With normal PAR system, if you have a single part of archive #9 missing or bad you can regenerate it with a single P01 file of 20'000'000 bytes, if another part is missing in archive #3, you need P01 & P02 of 40'000'000 etc....

Now with the new PAR2, archives are chunked :-)

This means that if you have the 15 archives with only some bytes missing inside one of them (let's say you miss a part in the archive #9) you can analyse how many bytes are bad or missing and download only the required PAR2 chunks

So if only 2 chunks are bad in the #9, you just download a small file of say only 0.5 Mbyte and you can repair the WHOLE archive set

If there are plenty of missing parts, you can theorically repair any number of missing chunks with a small amount of data, meaning that you can repair 3 missing/bad archives with only 8 chunks, 1 or 2 MBytes in total !!!!

To compare with actual PAR system, it's like if you have 10'000 small archives with only 3 or 4 missing and you can just download only 4 small PAR files to repair them. Of course you don't see them, everything is handled by the new PAR2 system !!! great !!!

Now how to make it work with newspro, that's the tricky question

Currently the only way i see is to un-activate the multi-part messages support, save EACH part separately, RECONSTRUCT the whole archive, by putting fake parts where they are missing and finally you can use the PAR2 system to repair the set.... pffff, not really easy

Is there a way to save quickly a whole file with filling zeroes to replace missing/bad parts ?

Help me, i don't know how to do this without becoming crazy... especially with people splitting in 105 parts with stupid posting-software
alex
Posts: 4514
Joined: Thu Feb 27, 2003 5:57 pm

Post by alex »

are you sure you need to fill missing parts with zeros?

i had some email communication recently about the matter and since i'm busy with something i asked the person to check whether it works when bytes are missing (so the offset changes in the middle of the file, not just some bytes are changed but offsets preserved).
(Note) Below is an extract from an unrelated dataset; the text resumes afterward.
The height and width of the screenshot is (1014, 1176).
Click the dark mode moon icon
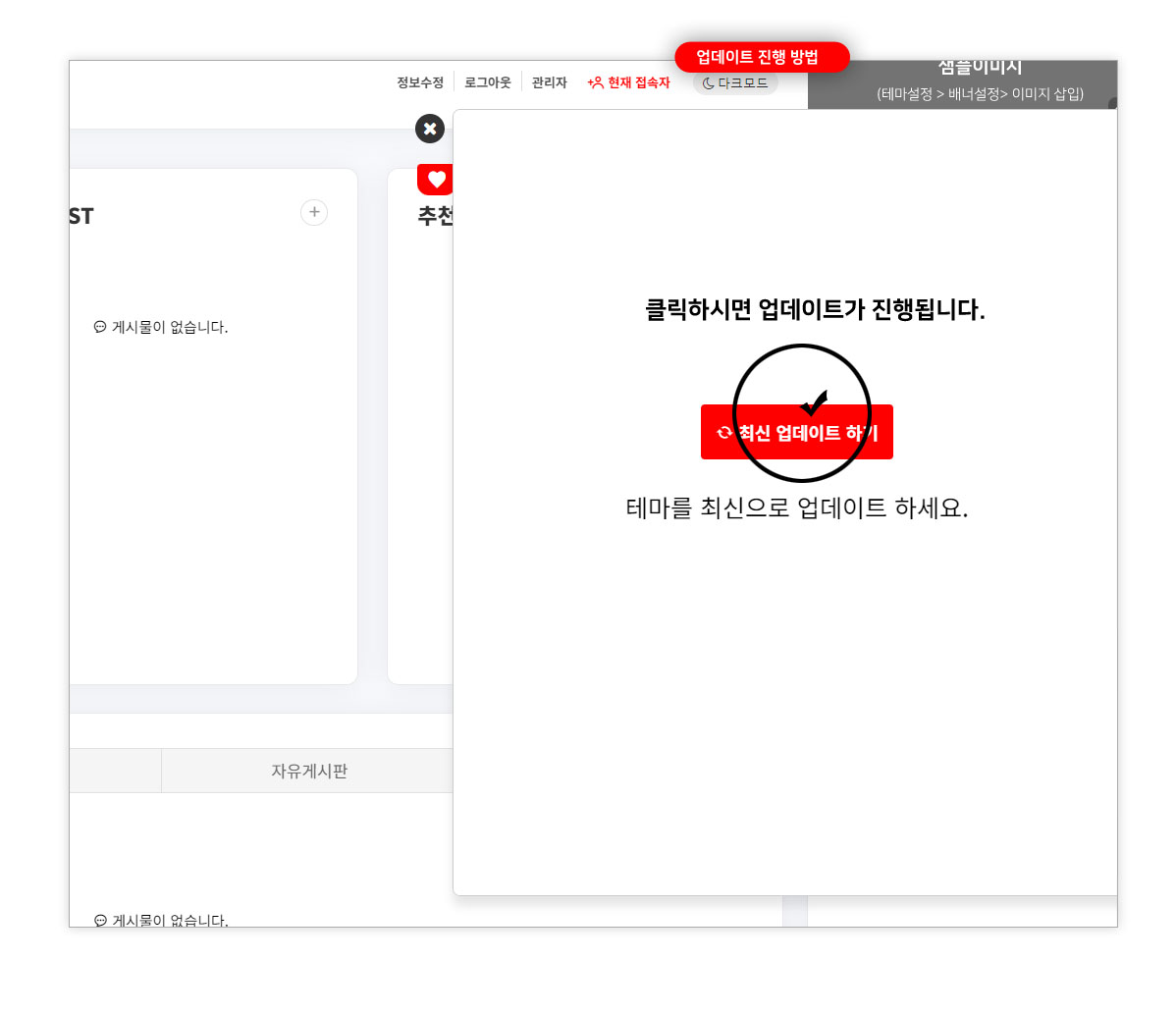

the reply i got it works with missing bytes (probably par2 remember a few starting bytes and hash so it can find the right chunk even if it is misplaced).
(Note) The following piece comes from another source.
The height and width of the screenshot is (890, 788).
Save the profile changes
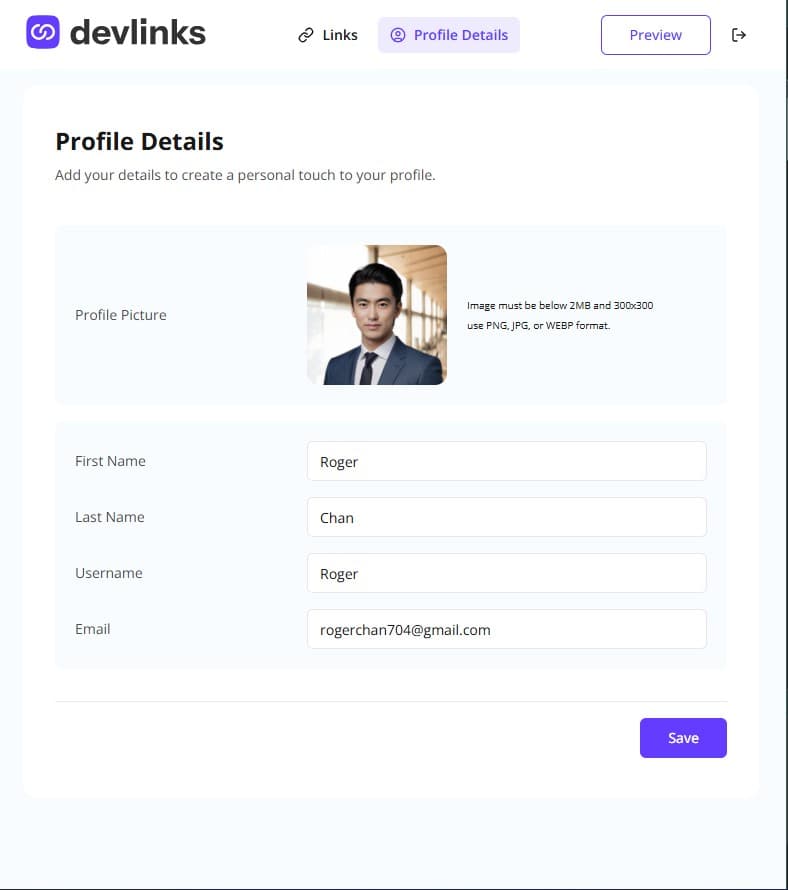tap(683, 738)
so all what you need is to download all available bodes, save the attachment (with some parts missing) and apply the par2.
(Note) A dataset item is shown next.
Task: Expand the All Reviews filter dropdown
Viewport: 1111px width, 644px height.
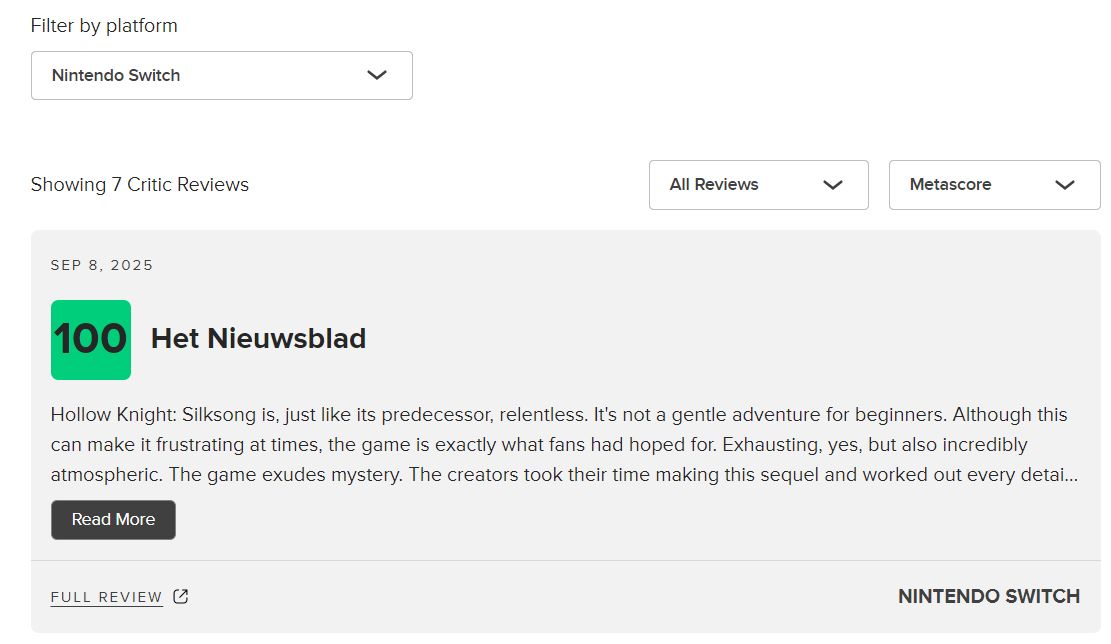Action: point(759,185)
the method is problematic since usually there is excessive number of incompletes and it may be not trivial to find what you need, the former par method has the advantage of not going through a pile of garbage.

if the user has mistaken about the offsets - let me know and i'll check it myself, the problem here is only yEnc supplies offset but the real question (with yEnc since otherwise nothing is available) is whether one can rely on it, as to newspro i'm sure, as to other posters - i'm not, since the parameter may not be used so its value might be incorrect, also for some types of attachments zero fill may create problems when playing such a file directly.
JimKi
Posts: 7
Joined: Tue Apr 22, 2003 3:12 pm
Contact:

RIGHT :-)

Post by JimKi »

You're right, incredible, why didn't i try this before lol

I tested it and it works well, i wonder how they did that. Anyway it means the guys doing PAR2 thinked really hard.

Ok so it's easy now, i can just save what i've got without bothering WOWOWOW

Thanks for the tip !
buzzy
Posts: 4
Joined: Sat May 31, 2003 1:44 am

Post by buzzy »

for any newsreader than can download incomplete files, par2 completely kicks par's ass. get it, use it, get your friends to use it.

par2 does not require that missing parts be filled with dummy data, just save it either as separate chunks or as one (incomplete) file. the key is that the file must be named properly, same base naming scheme as the original file set.

when posting, best by far to use a block size that is a multiple of (unencoded) article size (lines x 128 bytes). so 3500 yenc lines x 128 = 448,000 or a multiple thereof.

it's worth someone doing a short faq on downloading incomplete files, maybe I'll start a thread ...
RimBlock

Post by RimBlock »

The one other major advantage of Par2 is that raring is no longer required.

If a poster must rar the file then they can make only a single rar rather than having to split the rars for Par1 recovery.

There is quite a good discussion going on in alt.binaries.vcd.xxx on this subject at the moment for anyone who is interested (subject is "Re:Par2 Posts are doing my head in!!!!!!!!").

Alex, the only thing I can think of for NewsPro to do in regard to Par2 is to check the downloaded file with the .par2 when the save option is invoked and then autoqueue needed .par2 recovery files (after a user prompt which can be switched off). After the par2 recovery files are downloaded then saving the archive would also perform a recovery.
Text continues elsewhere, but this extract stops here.